### Instructions to follow
Could you reproduce the review of Busman's Honeymoon from "I have had a" up to and including "she was not.", with "Harriet Vane" replaced by "Miss Vane"?

Sunday, July 21, 2013

Review: Busman's Honeymoon (1936)

I have had a curious-disinterest-coupled-with-my-need-tofinish-series in my relationship with the Lord Peter Wimsey series. The earlier books often seem absurd, Lord Wimsey apparently becoming more and more talented as years pass by. Even the breath of freshness which is Harriet Vane cannot save the fact that Sayers often spends dozens of pages in explaining incredibly complicated clues I am certain more than half of her audience happily skips to go to the result. Sayers was brilliant, but a gripping mystery writer she was not.

It took the last Wimsey book for me to realize where the charm of her writing lies. It never lies in her mysteries. Or even in her hero. It is again, as dear old Poirot calls it, the human factor, which makes this book so beautiful. The mystery barely exists for half the book. The book is primarily about Harriet and Peter, learning what it means to married and the support the other requires. Their love, blooming in Latin and French through four books, finds a passionate outpouring in this book the author could only have written to add her own contribution to intelligent love stories. The fact that there is a murdered man is purely incidental.

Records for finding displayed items
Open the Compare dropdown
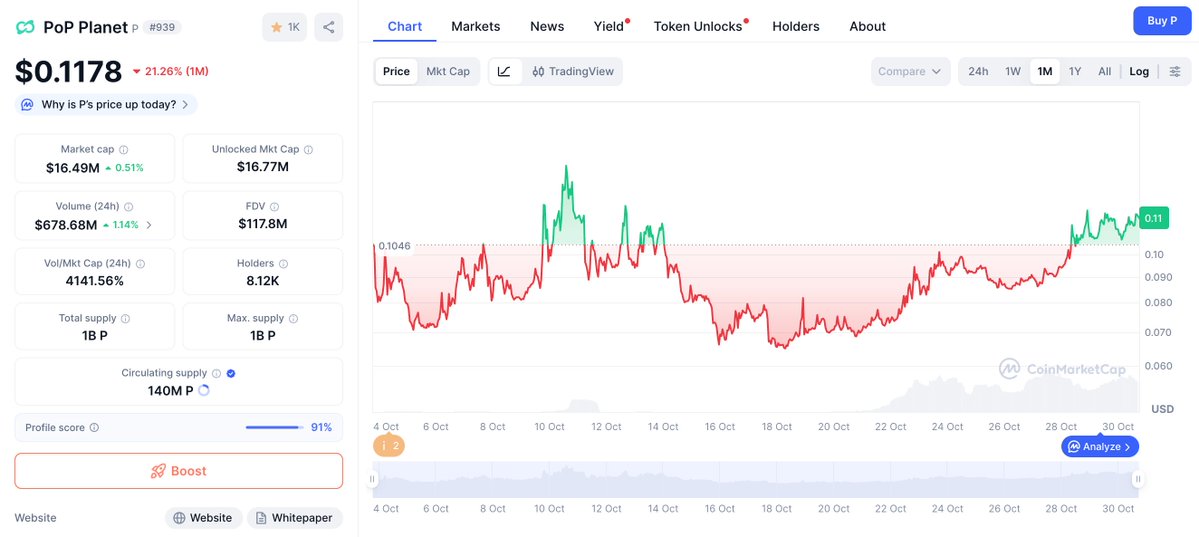The image size is (1199, 537). (910, 71)
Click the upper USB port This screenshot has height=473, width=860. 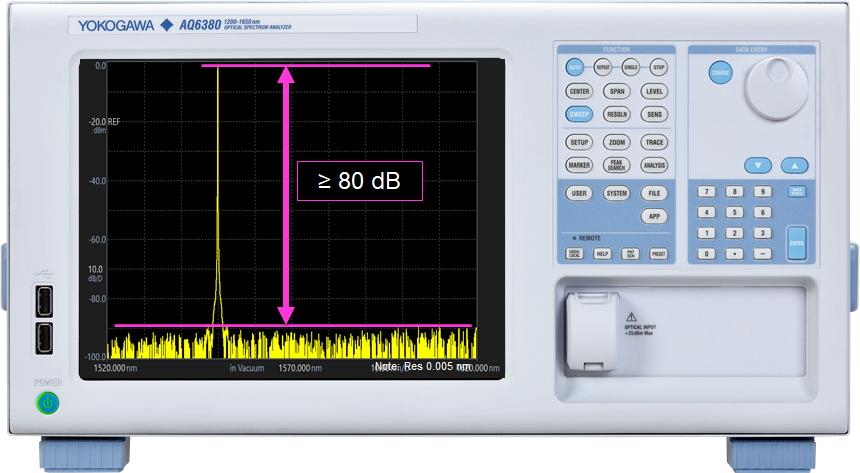(x=45, y=300)
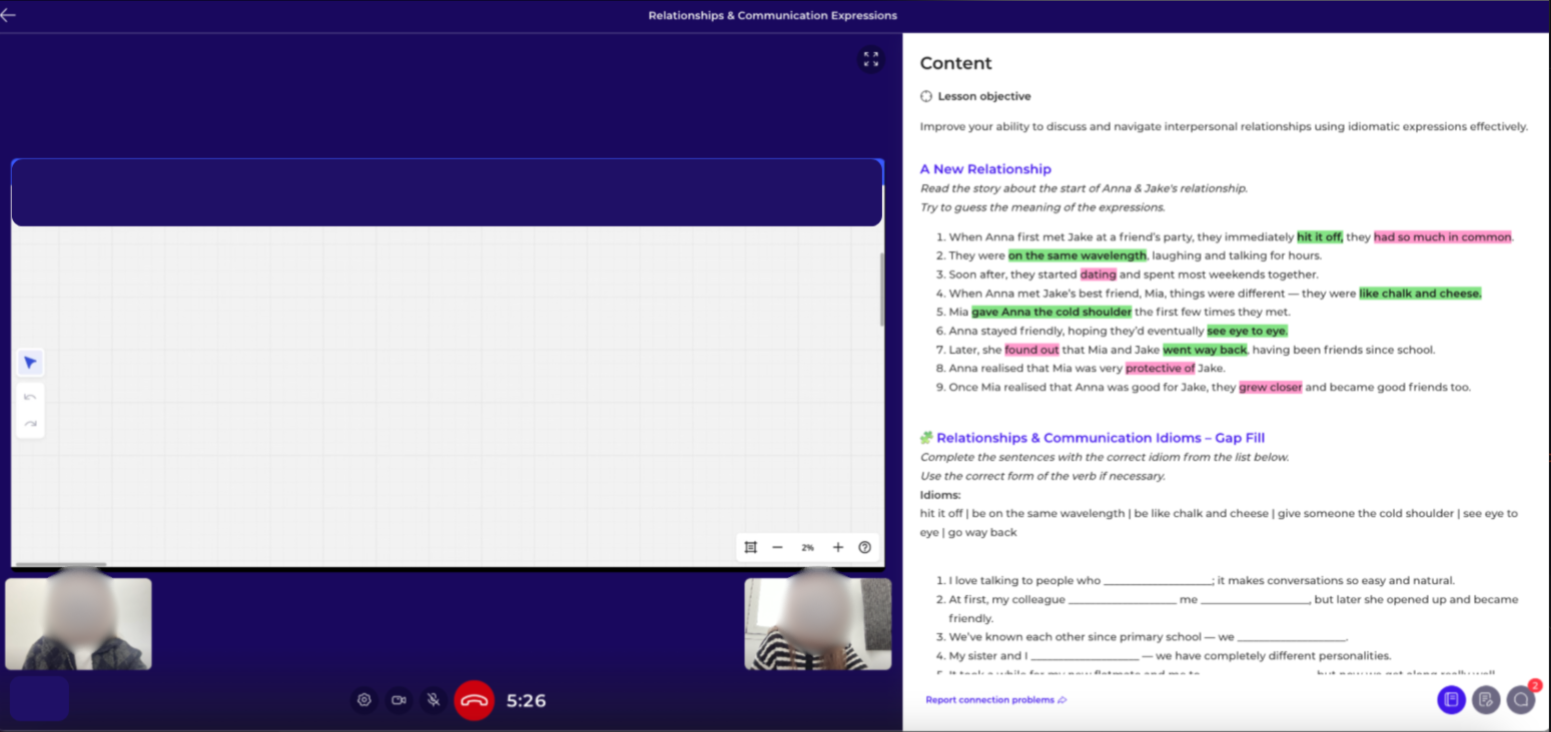Open whiteboard help question mark icon
This screenshot has width=1551, height=732.
(x=865, y=547)
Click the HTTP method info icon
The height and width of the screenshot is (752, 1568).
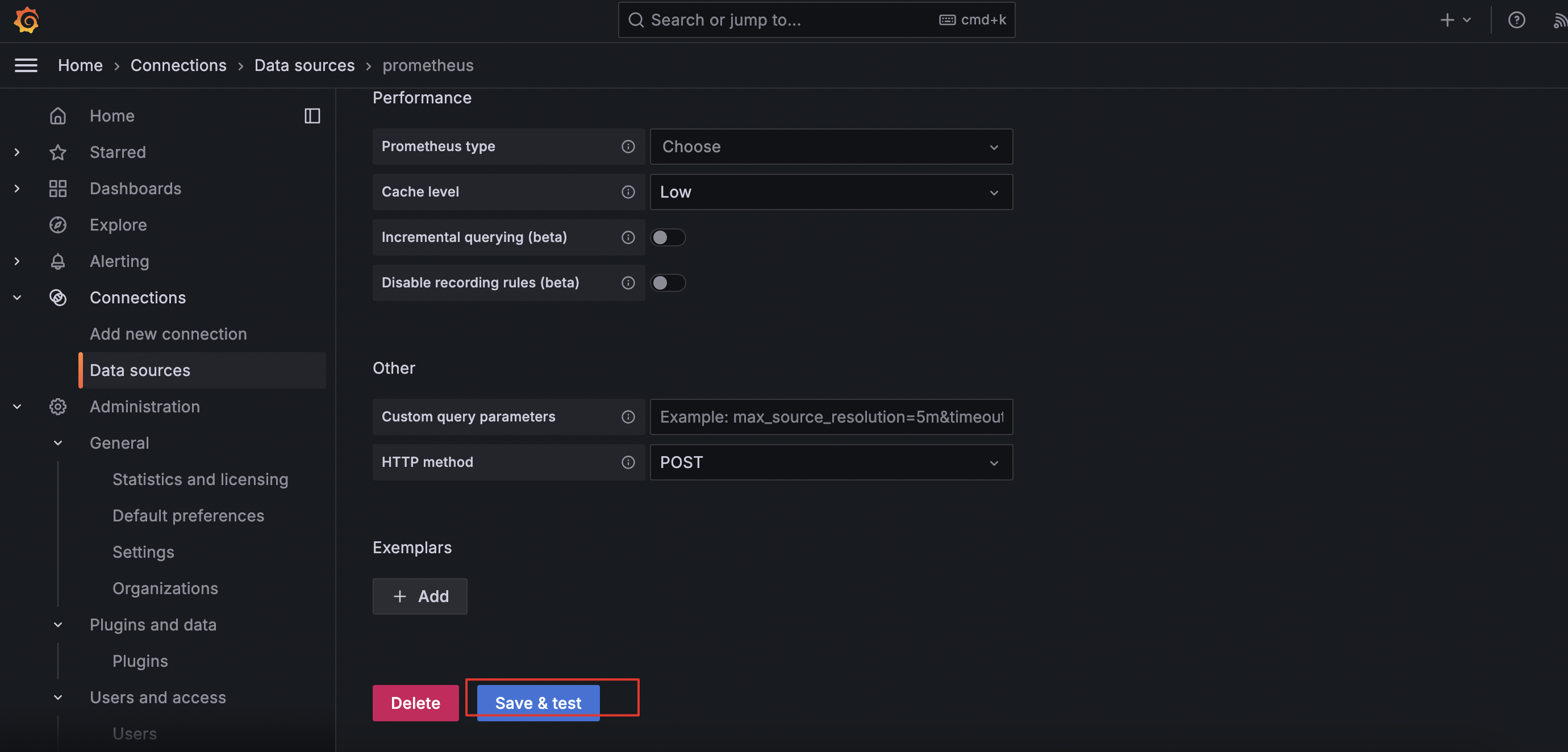pos(628,462)

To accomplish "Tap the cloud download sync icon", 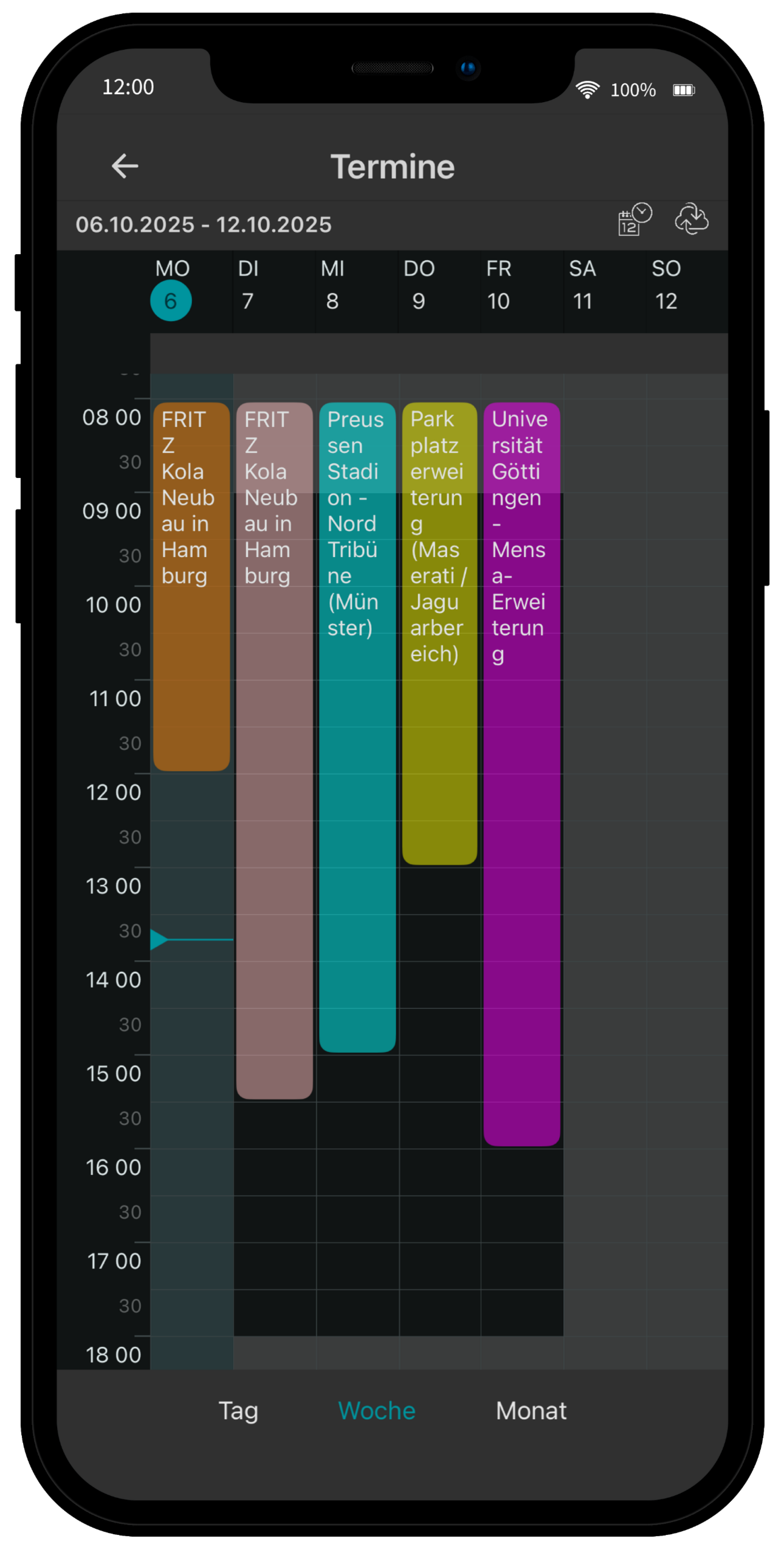I will pyautogui.click(x=692, y=220).
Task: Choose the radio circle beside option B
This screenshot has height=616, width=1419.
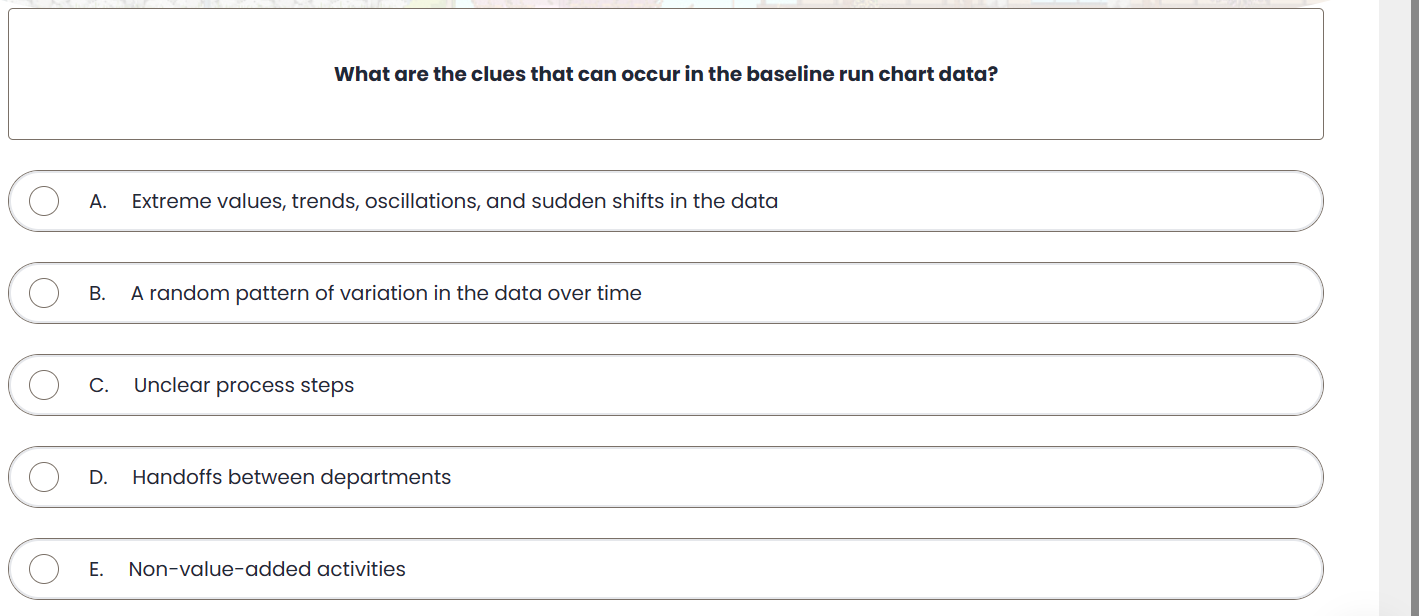Action: point(43,293)
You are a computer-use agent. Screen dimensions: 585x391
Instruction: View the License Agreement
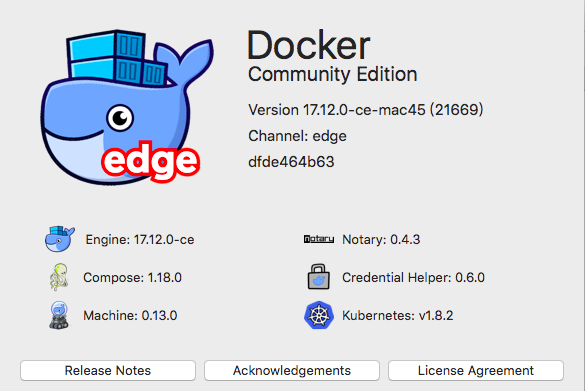pos(476,370)
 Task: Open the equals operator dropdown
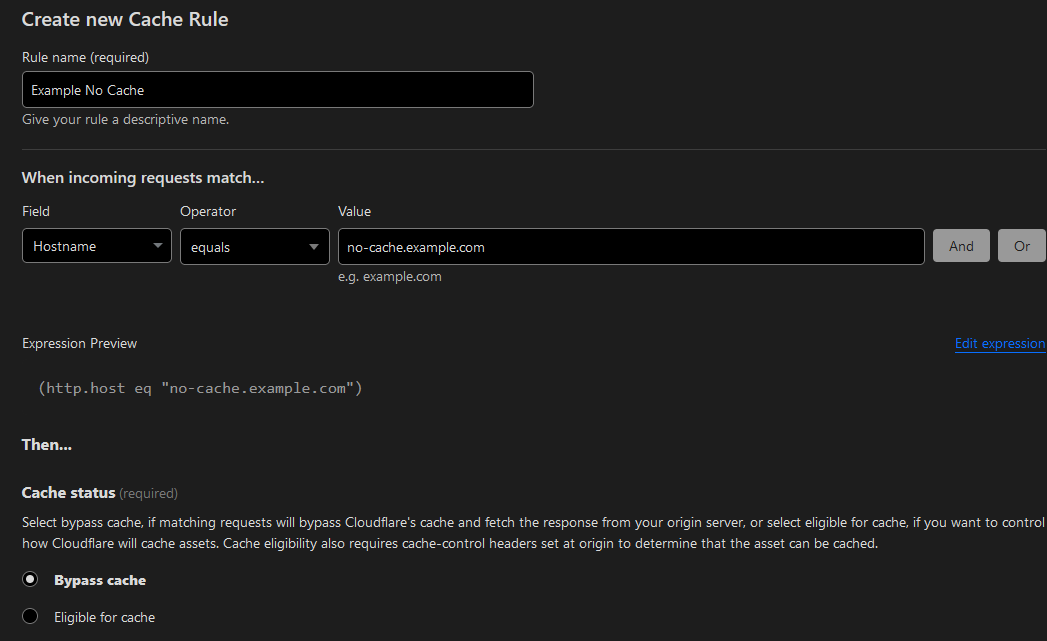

### The result
I have had a curious-disinterest-coupled-with-my-need-tofinish-series in my relationship with the Lord Peter Wimsey series. The earlier books often seem absurd, Lord Wimsey apparently becoming more and more talented as years pass by. Even the breath of freshness which is Miss Vane cannot save the fact that Sayers often spends dozens of pages in explaining incredibly complicated clues I am certain more than half of her audience happily skips to go to the result. Sayers was brilliant, but a gripping mystery writer she was not.